[Текст упражнения]:
◆ ◆ ◆ ◆

В больших уличных представлениях того времени, которые длились обычно целый день и были сравнимы с произведениями искусства Ренессанса, Карл всегда был центральной фигурой, главным актером. Он постоянно исполнял свою роль, как ни утомительны были королевские выезды, приемы, празднества, например, бесконечные «tableaux vivants», во время которых представляли сцены из жизни Карла или процессии ангелов, которые вручали ему ключи от города. Театр был частью того мистического очарования, которое окружало королевское достоинство; публичное появление Его Величества как раз и помогало ему править.
Но, в отличие от своих бургундских предшественников, Карл не любил пышность и зрелища, дававшие возможность поставить в центр внимания свою персону. Его собственные вкусы не были ни экстравагантными, ни хвастливыми. Он любил охоту, но, по свидетельству венецианского посла Кавалли, не дал бы за это и 100 крон. Кавалли добавлял: «Он не считал бесчестием быть превзойденным в этом, или в одежде или в других подобных вещах».
Его единственной большой страстью были его музыканты; музыка была с ним во всех его путешествиях.
Император мог иметь советников, но друзей, едва ли. Только у своего брата и у сестер, чьи интересы были очень близки его собственным, Карл искал в течение всей своей жизни общения и совета. Как только появлялась возможность, они встречались друг с другом, то в резиденции семьи в Нидерландах, то снова во время заседаний Рейхстагов в Аугсбурге или Регенсбурге, или в замке деда в Инсбруке, где они обычно все вместе скакали верхом на охоту. Карл, в таком случае, обыкновенно писал Фердинанду и просил его о встрече: «потому что я очень хочу тебя увидеть и насладиться утешением и радостью твоего братского присутствия». Когда они были в разлуке, их длинные, полные подробностей письма, в которых было полно проблем, новостей и советов, отправлялись с посыльными вдоль и поперек через всю Европу.

◆ ◆ ◆ ◆

[Исходные записи]:
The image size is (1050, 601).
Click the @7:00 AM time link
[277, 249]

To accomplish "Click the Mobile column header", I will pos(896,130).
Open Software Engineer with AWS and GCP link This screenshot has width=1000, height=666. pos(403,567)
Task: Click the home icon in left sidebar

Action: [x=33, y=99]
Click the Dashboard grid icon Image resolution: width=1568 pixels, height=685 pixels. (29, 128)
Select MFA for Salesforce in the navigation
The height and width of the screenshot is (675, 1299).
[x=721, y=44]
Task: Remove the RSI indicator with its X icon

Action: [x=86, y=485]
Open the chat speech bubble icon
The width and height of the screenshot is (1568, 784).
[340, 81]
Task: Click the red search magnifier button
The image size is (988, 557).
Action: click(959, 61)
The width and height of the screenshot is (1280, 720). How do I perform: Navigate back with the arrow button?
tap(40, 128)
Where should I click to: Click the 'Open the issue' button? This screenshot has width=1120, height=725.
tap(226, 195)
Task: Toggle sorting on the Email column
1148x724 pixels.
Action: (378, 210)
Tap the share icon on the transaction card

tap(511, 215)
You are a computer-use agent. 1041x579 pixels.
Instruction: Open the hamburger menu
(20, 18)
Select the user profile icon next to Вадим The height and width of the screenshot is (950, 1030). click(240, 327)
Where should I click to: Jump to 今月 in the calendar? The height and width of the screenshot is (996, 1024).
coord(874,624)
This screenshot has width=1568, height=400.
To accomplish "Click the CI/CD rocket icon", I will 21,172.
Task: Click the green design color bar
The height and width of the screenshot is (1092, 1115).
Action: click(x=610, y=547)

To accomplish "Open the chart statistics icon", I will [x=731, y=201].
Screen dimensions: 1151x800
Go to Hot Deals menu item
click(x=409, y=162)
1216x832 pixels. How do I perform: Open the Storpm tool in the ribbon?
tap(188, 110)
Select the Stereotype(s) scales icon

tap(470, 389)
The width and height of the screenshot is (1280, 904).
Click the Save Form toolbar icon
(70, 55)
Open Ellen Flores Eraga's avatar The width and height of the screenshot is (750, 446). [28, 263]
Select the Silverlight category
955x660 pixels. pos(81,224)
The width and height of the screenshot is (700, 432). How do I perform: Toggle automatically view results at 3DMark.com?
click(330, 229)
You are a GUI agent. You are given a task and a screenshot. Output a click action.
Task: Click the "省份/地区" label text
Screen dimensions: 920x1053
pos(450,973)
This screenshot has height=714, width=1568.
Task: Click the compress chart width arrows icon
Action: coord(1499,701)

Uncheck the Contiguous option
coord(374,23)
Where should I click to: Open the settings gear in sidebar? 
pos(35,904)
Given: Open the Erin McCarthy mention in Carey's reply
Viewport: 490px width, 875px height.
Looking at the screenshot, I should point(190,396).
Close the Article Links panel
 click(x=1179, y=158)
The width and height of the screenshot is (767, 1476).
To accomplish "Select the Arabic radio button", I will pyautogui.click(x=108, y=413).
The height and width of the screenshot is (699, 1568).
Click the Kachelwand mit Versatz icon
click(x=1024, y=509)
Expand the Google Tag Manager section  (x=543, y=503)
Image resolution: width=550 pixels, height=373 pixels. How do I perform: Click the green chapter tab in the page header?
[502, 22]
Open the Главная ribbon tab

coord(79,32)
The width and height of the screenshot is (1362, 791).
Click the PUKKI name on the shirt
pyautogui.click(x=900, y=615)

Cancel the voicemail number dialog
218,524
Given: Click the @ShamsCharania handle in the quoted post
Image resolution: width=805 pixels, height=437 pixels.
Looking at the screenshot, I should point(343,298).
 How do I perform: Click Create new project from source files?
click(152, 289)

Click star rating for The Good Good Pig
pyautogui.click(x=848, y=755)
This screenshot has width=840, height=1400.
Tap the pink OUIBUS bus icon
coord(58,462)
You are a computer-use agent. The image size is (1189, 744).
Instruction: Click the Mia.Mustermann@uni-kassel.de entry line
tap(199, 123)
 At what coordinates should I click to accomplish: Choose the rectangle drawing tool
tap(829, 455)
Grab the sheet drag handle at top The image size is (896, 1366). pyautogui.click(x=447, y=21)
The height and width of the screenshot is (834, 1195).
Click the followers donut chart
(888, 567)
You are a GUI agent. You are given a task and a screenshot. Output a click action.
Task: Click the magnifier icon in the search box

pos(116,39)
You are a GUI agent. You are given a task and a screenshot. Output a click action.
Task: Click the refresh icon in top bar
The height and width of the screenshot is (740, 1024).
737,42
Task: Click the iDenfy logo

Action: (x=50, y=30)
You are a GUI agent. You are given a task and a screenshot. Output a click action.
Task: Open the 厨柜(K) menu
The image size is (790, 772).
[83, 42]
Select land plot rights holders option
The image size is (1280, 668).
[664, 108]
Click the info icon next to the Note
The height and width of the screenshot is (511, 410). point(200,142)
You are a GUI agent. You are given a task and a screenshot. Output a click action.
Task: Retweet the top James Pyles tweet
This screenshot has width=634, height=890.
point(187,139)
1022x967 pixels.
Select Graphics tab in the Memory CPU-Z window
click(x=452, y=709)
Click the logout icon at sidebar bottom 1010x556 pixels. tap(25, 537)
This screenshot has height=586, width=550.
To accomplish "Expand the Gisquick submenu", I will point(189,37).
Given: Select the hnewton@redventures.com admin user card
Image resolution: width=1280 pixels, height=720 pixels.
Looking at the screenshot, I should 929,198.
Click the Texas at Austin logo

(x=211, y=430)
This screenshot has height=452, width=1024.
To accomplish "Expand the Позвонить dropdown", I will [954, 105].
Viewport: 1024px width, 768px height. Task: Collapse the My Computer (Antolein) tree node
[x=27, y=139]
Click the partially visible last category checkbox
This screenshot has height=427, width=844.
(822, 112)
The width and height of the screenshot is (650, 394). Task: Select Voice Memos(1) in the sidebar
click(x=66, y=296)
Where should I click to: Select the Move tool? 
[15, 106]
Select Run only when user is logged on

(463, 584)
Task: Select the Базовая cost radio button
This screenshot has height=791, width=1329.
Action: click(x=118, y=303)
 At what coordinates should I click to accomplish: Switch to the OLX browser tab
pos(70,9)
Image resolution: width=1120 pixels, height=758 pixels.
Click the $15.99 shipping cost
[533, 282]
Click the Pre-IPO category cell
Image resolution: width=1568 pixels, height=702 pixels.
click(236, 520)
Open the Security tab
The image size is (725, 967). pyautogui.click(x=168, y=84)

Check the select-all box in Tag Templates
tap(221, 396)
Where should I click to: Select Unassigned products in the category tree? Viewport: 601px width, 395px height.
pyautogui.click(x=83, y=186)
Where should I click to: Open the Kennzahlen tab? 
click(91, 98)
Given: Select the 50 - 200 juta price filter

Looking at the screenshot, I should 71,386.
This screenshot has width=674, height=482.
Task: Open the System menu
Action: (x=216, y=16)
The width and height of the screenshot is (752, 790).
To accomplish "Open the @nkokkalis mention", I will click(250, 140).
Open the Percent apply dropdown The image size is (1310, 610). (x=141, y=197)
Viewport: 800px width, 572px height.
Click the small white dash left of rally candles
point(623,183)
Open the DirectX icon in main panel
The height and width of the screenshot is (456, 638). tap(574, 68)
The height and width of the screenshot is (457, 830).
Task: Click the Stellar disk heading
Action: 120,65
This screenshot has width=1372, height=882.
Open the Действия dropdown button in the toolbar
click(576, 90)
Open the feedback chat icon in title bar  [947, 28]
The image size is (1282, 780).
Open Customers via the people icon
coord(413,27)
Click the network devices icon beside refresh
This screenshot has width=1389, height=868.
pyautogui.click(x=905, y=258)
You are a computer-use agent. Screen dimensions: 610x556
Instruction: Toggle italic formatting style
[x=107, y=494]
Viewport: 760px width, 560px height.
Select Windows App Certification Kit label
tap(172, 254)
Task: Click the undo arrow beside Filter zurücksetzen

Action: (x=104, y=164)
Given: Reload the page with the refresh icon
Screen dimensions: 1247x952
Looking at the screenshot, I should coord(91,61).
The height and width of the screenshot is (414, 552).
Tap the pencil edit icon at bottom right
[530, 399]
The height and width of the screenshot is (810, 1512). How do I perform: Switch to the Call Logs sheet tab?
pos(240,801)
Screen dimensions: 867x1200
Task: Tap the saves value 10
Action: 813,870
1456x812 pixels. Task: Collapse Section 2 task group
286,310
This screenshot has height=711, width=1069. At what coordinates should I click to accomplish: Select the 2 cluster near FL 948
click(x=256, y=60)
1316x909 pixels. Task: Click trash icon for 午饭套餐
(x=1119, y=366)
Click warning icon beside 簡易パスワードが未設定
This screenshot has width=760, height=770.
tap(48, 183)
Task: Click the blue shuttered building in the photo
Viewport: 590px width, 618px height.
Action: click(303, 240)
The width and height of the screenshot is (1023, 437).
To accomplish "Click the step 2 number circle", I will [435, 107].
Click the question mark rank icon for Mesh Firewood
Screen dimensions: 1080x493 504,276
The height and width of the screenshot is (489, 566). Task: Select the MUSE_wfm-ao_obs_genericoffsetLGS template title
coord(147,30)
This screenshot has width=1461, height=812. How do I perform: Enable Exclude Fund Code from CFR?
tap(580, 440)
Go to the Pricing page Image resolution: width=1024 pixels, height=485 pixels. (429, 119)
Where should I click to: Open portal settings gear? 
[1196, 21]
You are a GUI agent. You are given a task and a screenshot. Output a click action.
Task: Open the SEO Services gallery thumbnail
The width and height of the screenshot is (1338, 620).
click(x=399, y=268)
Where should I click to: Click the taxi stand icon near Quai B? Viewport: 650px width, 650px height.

◆ ◆ ◆ ◆

[Задание]:
Обновите фрагмент текста о Карле между словами «Его единственной большой» и «через всю Европу.» включительно, заменив «Инсбруке» на «Вене».

[Ожидаемый результат]:
Его единственной большой страстью были его музыканты; музыка была с ним во всех его путешествиях.
Император мог иметь советников, но друзей, едва ли. Только у своего брата и у сестер, чьи интересы были очень близки его собственным, Карл искал в течение всей своей жизни общения и совета. Как только появлялась возможность, они встречались друг с другом, то в резиденции семьи в Нидерландах, то снова во время заседаний Рейхстагов в Аугсбурге или Регенсбурге, или в замке деда в Вене, где они обычно все вместе скакали верхом на охоту. Карл, в таком случае, обыкновенно писал Фердинанду и просил его о встрече: «потому что я очень хочу тебя увидеть и насладиться утешением и радостью твоего братского присутствия». Когда они были в разлуке, их длинные, полные подробностей письма, в которых было полно проблем, новостей и советов, отправлялись с посыльными вдоль и поперек через всю Европу.